In William Archer’s Preface to A Doll’s House he had the idea that the woman who served as the model for Nora had actually, in real life, borrowed the money to redecorate her house! There is something beguiling in this thought, something of Nora Helmer in it. The real case was a dismal and more complicated one. The borrowing woman was an intellectual, a sort of writer, who had some literary correspondence with Ibsen. A meeting was arranged and the biographer, Halvdan Koht, says that “she was hardly what he [Ibsen] expected, but young, pretty and vivacious.” She was invited to Dresden and Ibsen called her “the lark.” Some years later the lark married and borrowed money secretly to take her husband south for his health. She had trouble paying the money back and the Ibsens urged her to confess to her husband. She confessed and he, in fury, demanded a divorce. The poor wife suffered a nervous breakdown, was sent to an asylum. “In this catastrophe the marriage was dissolved.”
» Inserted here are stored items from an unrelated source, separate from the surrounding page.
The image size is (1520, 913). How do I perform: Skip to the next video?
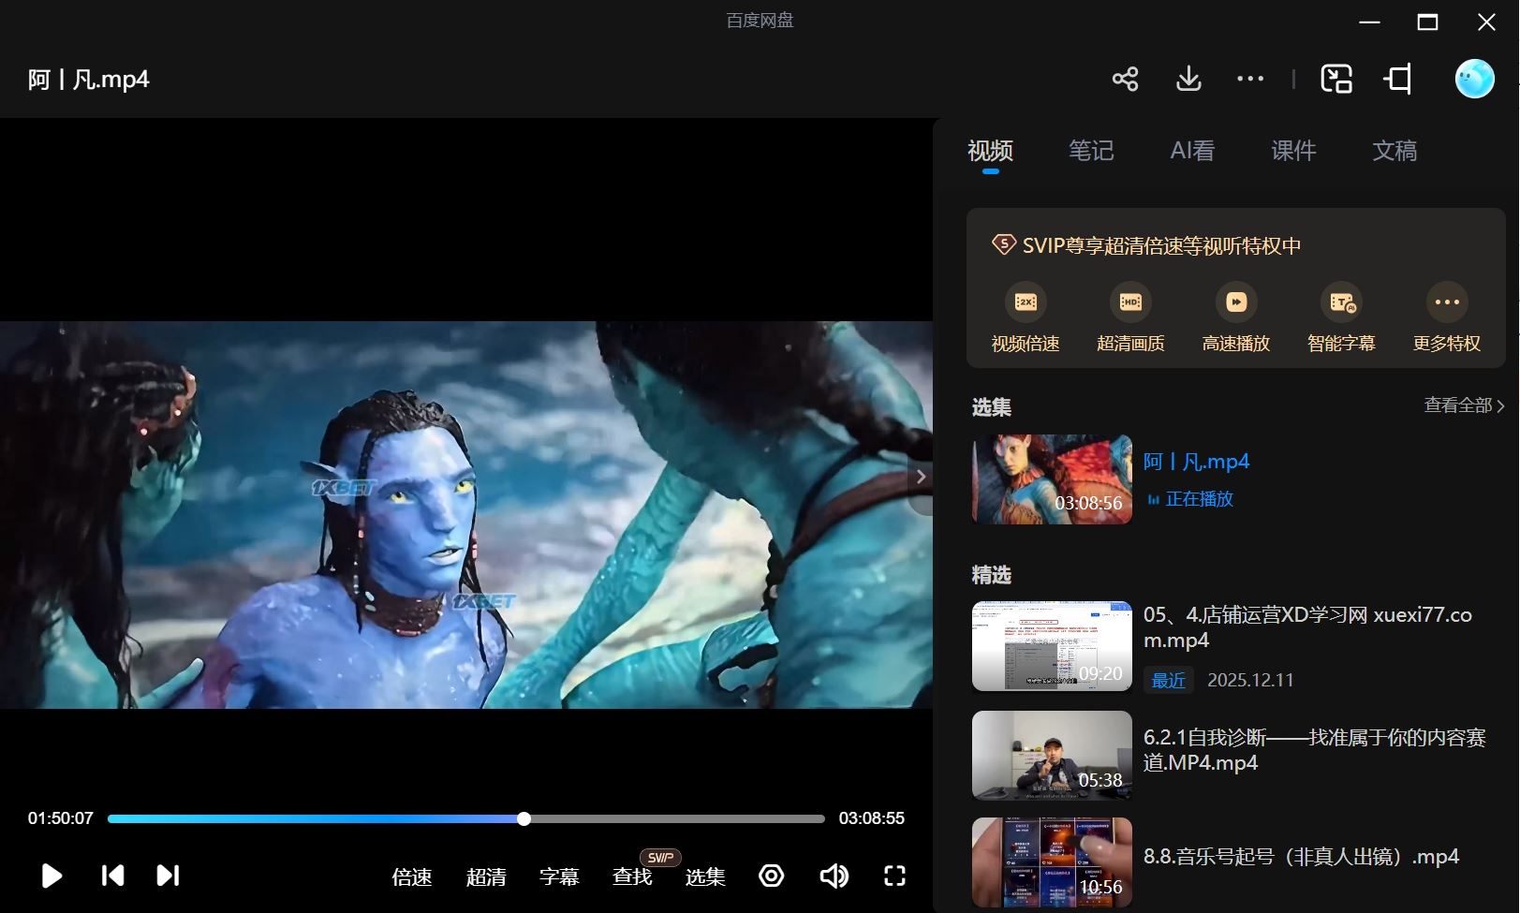click(168, 876)
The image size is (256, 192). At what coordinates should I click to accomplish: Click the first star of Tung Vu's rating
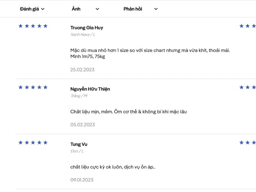pyautogui.click(x=21, y=142)
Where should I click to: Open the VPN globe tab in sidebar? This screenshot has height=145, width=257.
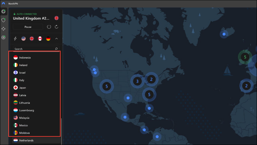click(3, 12)
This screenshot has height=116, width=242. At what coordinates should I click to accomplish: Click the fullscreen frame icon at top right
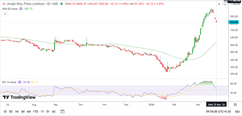click(225, 4)

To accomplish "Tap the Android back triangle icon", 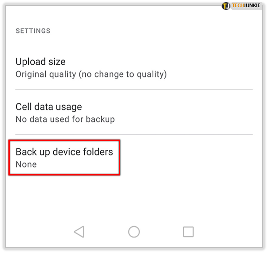I will tap(79, 232).
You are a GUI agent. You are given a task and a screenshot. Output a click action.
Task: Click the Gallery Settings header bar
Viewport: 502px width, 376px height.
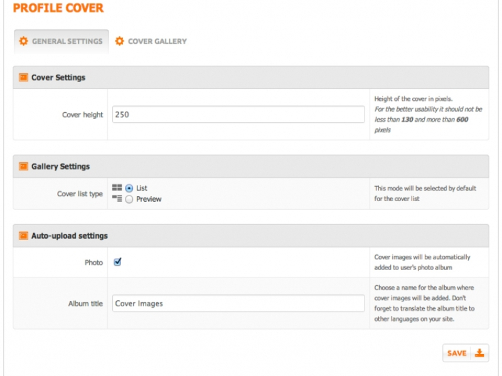pos(251,167)
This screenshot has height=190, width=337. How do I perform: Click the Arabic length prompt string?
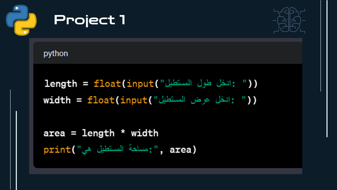(203, 83)
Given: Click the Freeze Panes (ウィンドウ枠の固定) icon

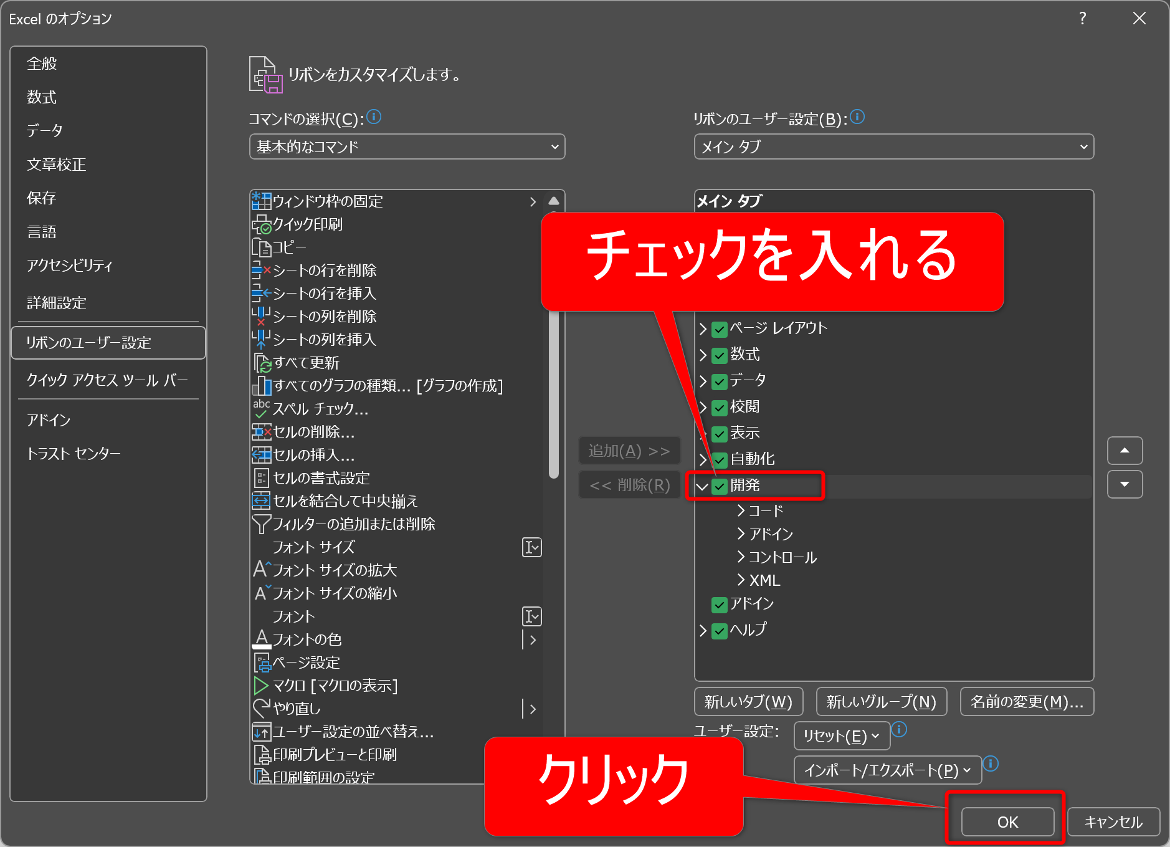Looking at the screenshot, I should tap(261, 201).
The play and the true happening are a wonderfully rich psychological comment on each other. When we learn the model for Nora was intelligent and ambitious everything falls into place. There is no need to wonder about motivation or changes of character, sudden revelations. Ibsen has not made Nora a writer, but he has, if we look carefully, made her extremely intelligent. She is the most sympathetic of all his heroines. There is nothing bitter, ruthless, or self-destructive in her. She has the amiability and endurance that are the clues to moral courage. Nora is gracious and fair-minded. Even when she is leaving Helmer, she thanks him for being kind to her. With Dr. Rank, the family friend, who is in love with her, she is honest and her flirtation has none of the heavy cynicism of Hedda Gabler’s relation with her family friend, Judge Brach, and none of the bitter ambitiousness of Rebecca’s relation with Rosmer. Nora is not after anything and we cannot imagine her in nihilistic pursuit of an architect (The Master Builder) or the sculptor (When We Dead Awaken). Nora’s freedom rests upon her affectionate nature.
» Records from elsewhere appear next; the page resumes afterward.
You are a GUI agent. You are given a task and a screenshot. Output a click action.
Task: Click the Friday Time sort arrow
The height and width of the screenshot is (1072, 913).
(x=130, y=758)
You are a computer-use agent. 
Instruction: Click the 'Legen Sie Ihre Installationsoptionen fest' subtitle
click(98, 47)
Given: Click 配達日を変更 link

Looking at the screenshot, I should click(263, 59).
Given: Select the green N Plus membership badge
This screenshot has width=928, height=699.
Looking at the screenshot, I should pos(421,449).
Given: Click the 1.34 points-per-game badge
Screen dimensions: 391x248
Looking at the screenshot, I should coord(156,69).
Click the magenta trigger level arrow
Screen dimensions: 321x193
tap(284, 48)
The habit, as in Claire Bloom’s portrayal, is to play Nora too lightly in the beginning and too heavily in the end. The person who has been charming in acts 1 and 2 puts on a dowdy traveling suit in act 3 and is suddenly standing before you as a spinster governess. If the play is to make sense, the woman who has decided to leave her husband must be the very same woman we have known before. We may well predict that she will soon be laughing and chattering again and eating her macaroons in peace, telling her friends—she is going back to her home town—what a stick Helmer turned out to be. Otherwise her freedom is worth nothing. Nora’s liberation is not a transformation, but an acknowledgment of error, of having married the wrong man. Her real problem is money—at the beginning and at the end. What will she live on? What kind of work will she do? Will she get her children back? Who will be her next husband? When the curtain goes down it is only the end of volume one.
Because Nora is free and whole she does not present the puzzling tangle of deceit and subterfuge, suppressed rage and dishonesty that are so peculiar a tendency in the women in Ibsen’s other realistic plays. A Doll’s House is a comedy, a happy ending—except for the matter of the children. The play was published more than ninety years ago and we have found out very little we could add. In the case of grating marriages the children are still there, a matter for improvisation, resistant to fixed principles. Fortunately some of Ibsen’s more far-out heroines—Hedda Gabler, Rebecca West, and Irene—are childless and this makes their suicides and falling off a mountain easier on the moral sensibilities of the audience.